Pulled the rear shock. Tower surface rust only. There is a seam seen from inside the wheel well that water has gotten in. Going to clean it up and try to re seal it? The bottom bolt would not come out, so I had to pull the whole hub off the suspension. Pain.

For the dipstick change I'm going to drop the pan to change the trans oil. So when I replace the filler tube should be empty. I was too scared to climb under a running car.

Anyway. Car should almost be new when I get done. Good for another 200,000K
 
Pulled the rear shock. Tower surface rust only. There is a seam seen from inside the wheel well that water has gotten in. Going to clean it up and try to re seal it? The bottom bolt would not come out, so I had to pull the whole hub off the suspension. Pain.

For the dipstick change I'm going to drop the pan to change the trans oil. So when I replace the filler tube should be empty. I was too scared to climb under a running car.

Anyway. Car should almost be new when I get done. Good for another 200,000K
I've yet to see an 04+ car with rotten rear stut towers as of yet, the addition of the plastic rear wheel well liners on 01+ cars really made that a 97-00 issue only for the most part.
 
The car was hit sometime. The fender well liner is cracked. I guess that explains why this was a right sided only phenomenon. Is did leak salt and water through that seam. On of the bolts on the strut top was rusted.
 


Ok. Transmission pan off

Reuse metal factory gasket or use the cheap rubber one that came in the kit or go buy a new metal one?

So I say where the dipstick goes into the transmission. It's a few inches long. Why did leak when I added transmission fluid?

What can I use to seal the seam in the wheel well?
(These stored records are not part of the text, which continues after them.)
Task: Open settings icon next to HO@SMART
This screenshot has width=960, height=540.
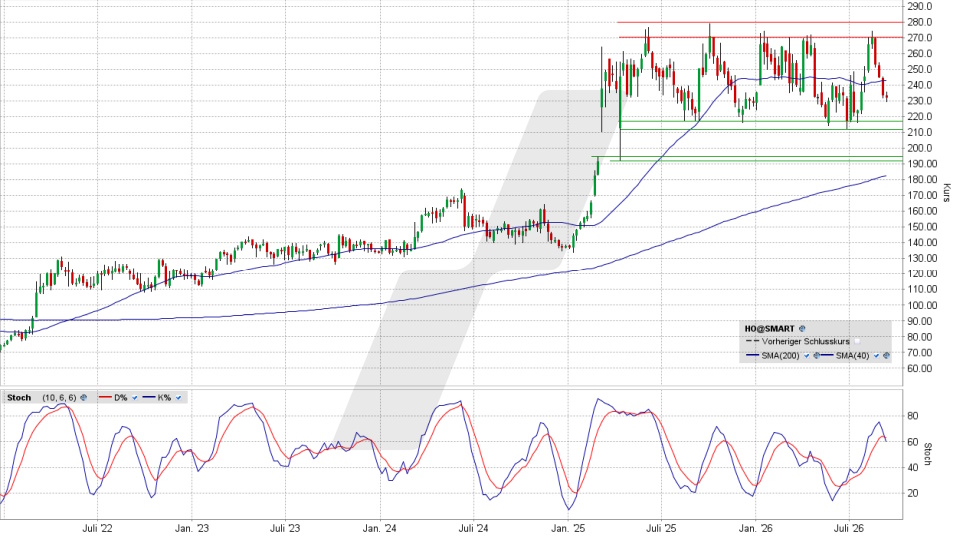Action: click(x=802, y=329)
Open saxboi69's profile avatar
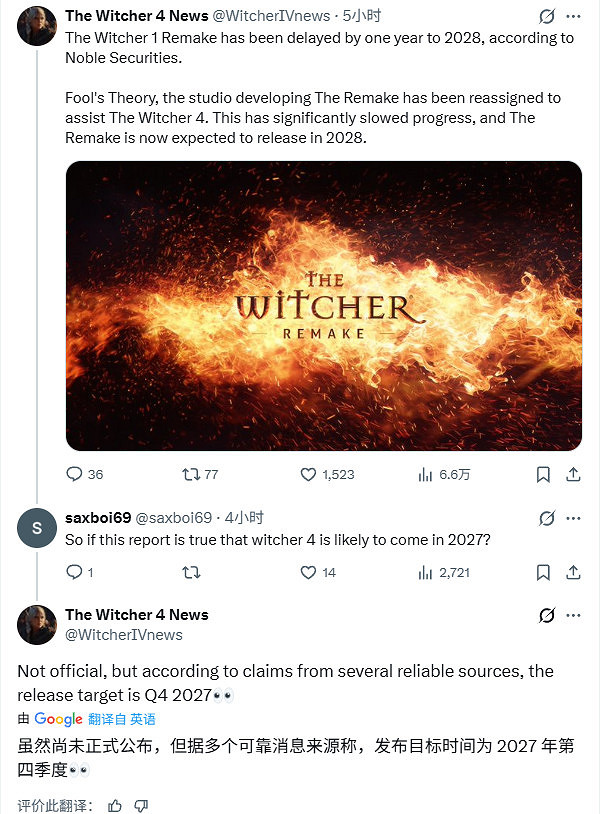 click(37, 529)
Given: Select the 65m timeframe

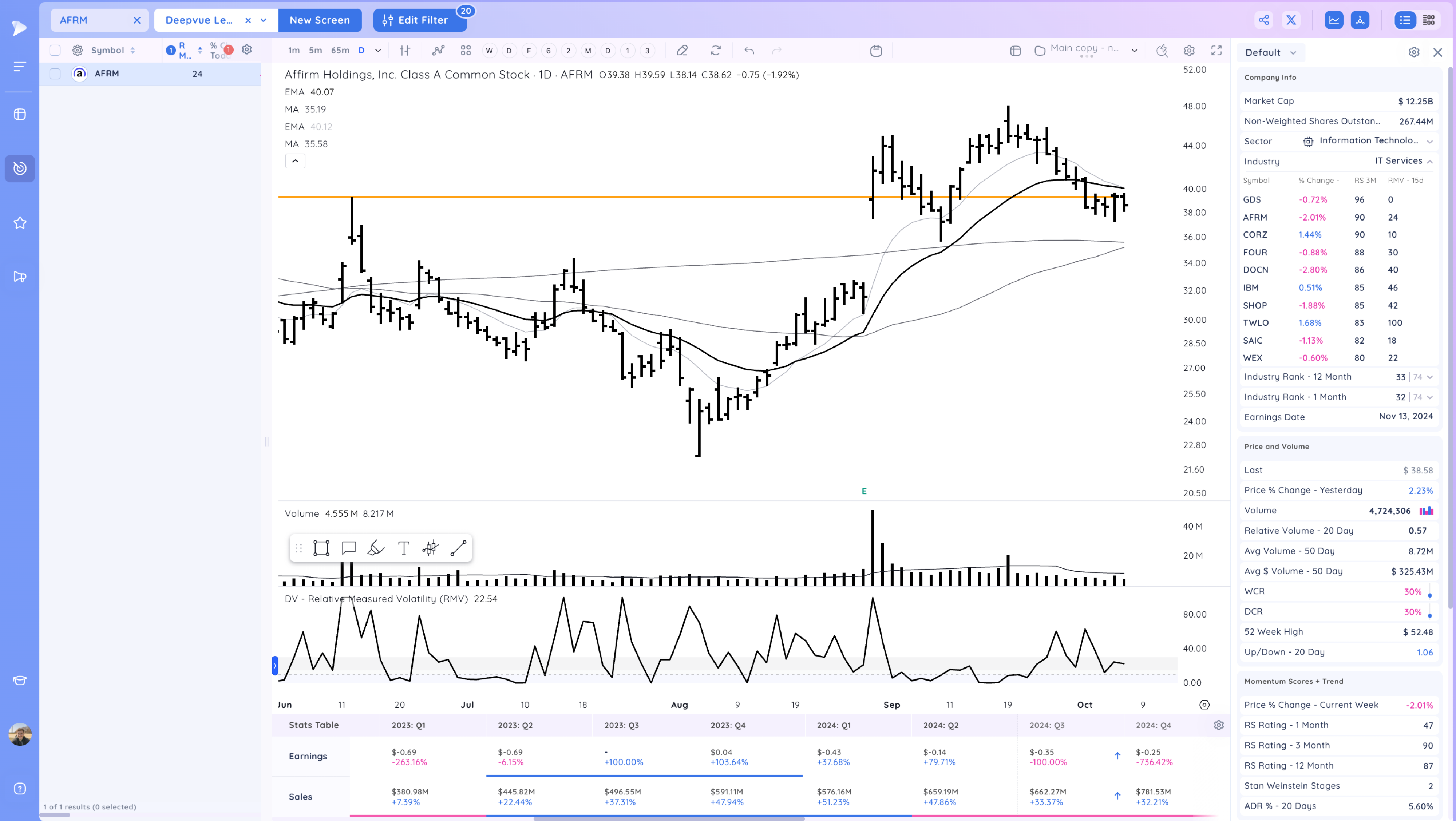Looking at the screenshot, I should (340, 51).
A new wheel well liner is $75. I found a pull apart 1/2 hour away. Going to call them tomorrow. But I am going to replace that so this problem does not recur. I do think it is Devine intervention. I saw a problem on line about strut towers. Thught it applied to my car, but doesn't. I did know that so I checked and found the problem. Yeah for me.
 
the bracket with the bolt is likely busted off, or cracked, or the tube split.

re use the thick stock gasket, clean it well with brake cleaner, same for the pan.
 
reuse gasket, check

pic of inside of wheel well, the not sure how to seal it because I do not see an opening, thought I know water got it because I can see salt in the trunk

IMG_0114.jpg


And now for my step back and maybe a fire. So I pulled the enigne forward an inch, Was able to put my arm down there and loosen the bolt for the trans filler tube (the weld between the mount and the tube broke) in preparation for may new parts tomorrow which arrive via mail at 12:30. Then refill with several quarts of walmarts finest dexron vi. Was all proud if myself untill I smelled gas.
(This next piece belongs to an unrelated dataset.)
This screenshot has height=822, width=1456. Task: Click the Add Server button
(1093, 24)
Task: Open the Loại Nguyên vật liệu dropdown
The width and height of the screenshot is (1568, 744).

This leaks now - I must have stretched it when I stuck my arm behind the engine. So if I move it alot it leaks. Do I need to replace it or is that normal and when it is under pressure it doesn't leak? And if so how? Not in a place I want to do a big test on being right above the manifold.
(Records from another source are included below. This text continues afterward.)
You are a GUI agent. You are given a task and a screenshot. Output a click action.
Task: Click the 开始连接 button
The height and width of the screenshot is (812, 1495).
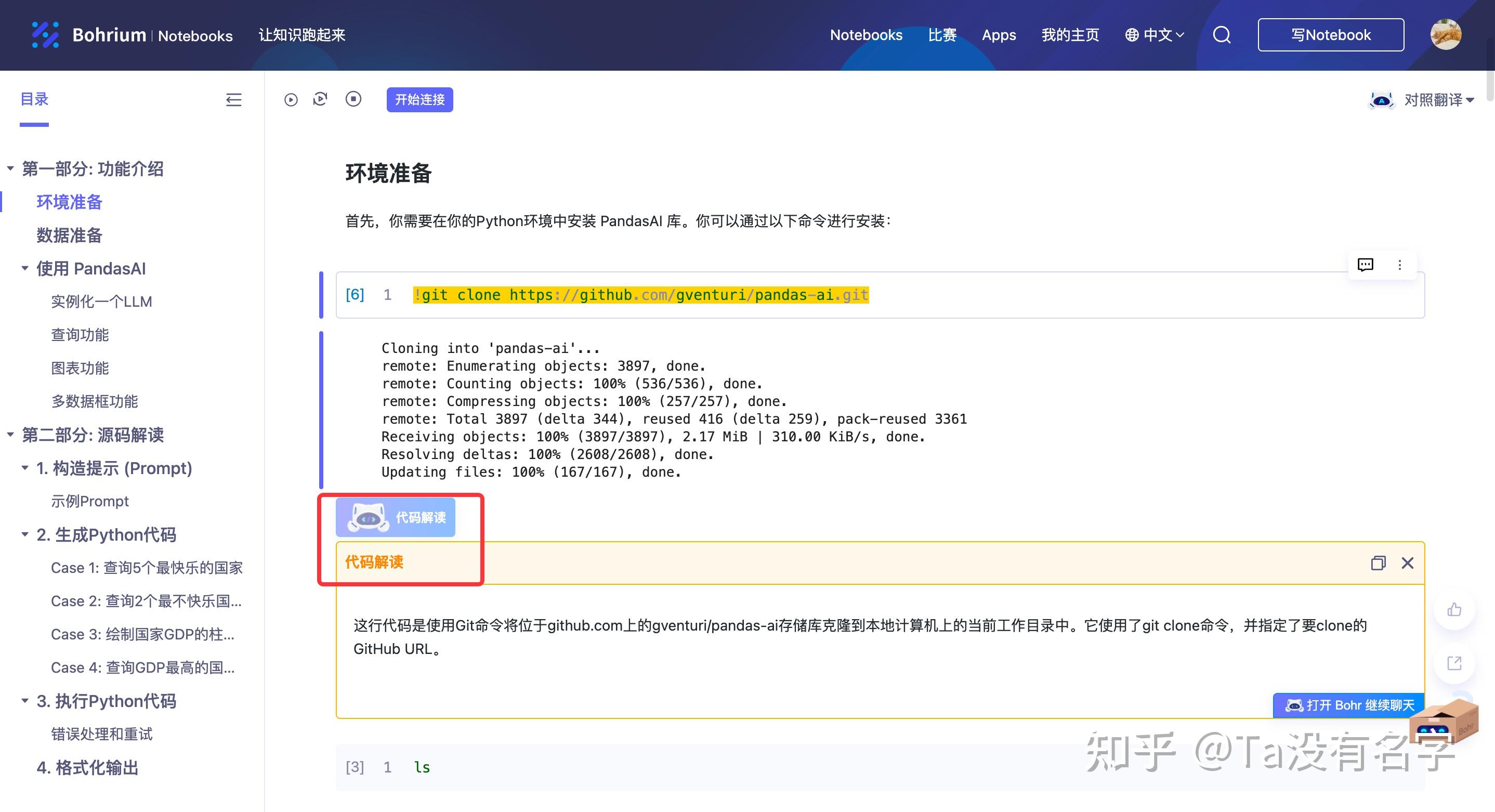tap(419, 99)
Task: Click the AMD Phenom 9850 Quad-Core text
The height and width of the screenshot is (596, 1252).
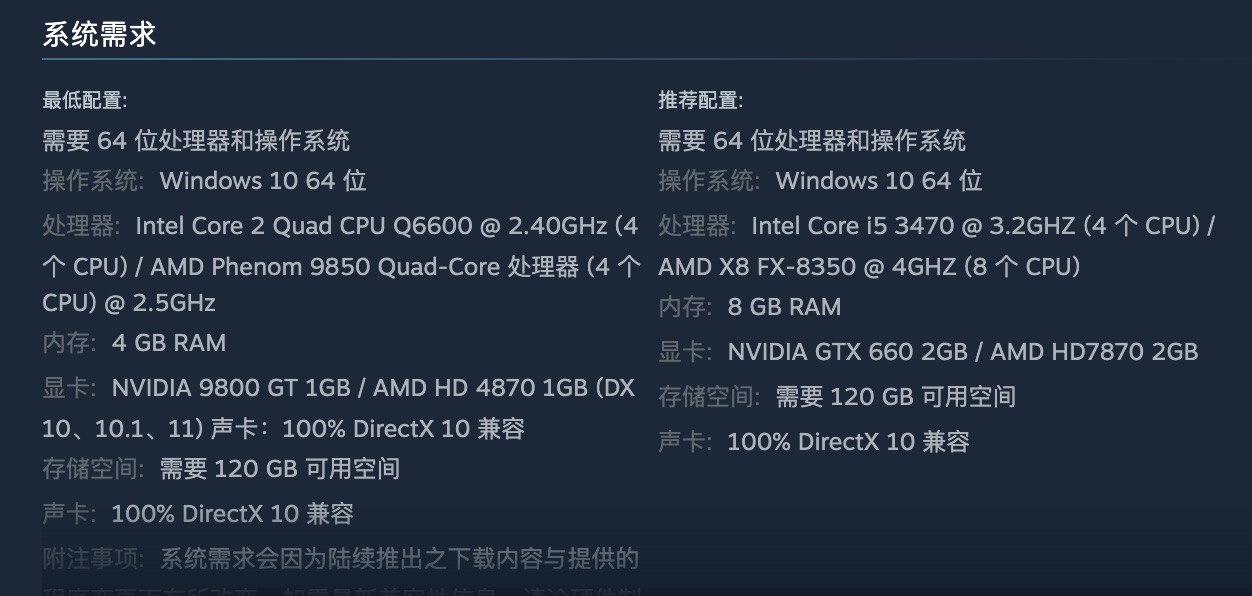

Unless I burn the car and collect insurance. But first would need to reinstate full coverage. I don't think it would look suspicious of I called, reinstated full coverage, and burned the car down same day.

IMG_0106.jpg
 
that should be a quick disconnect line to the rail. looks like a hose clamp on the hose? so maybe someone has replaced the line at some point for some reason.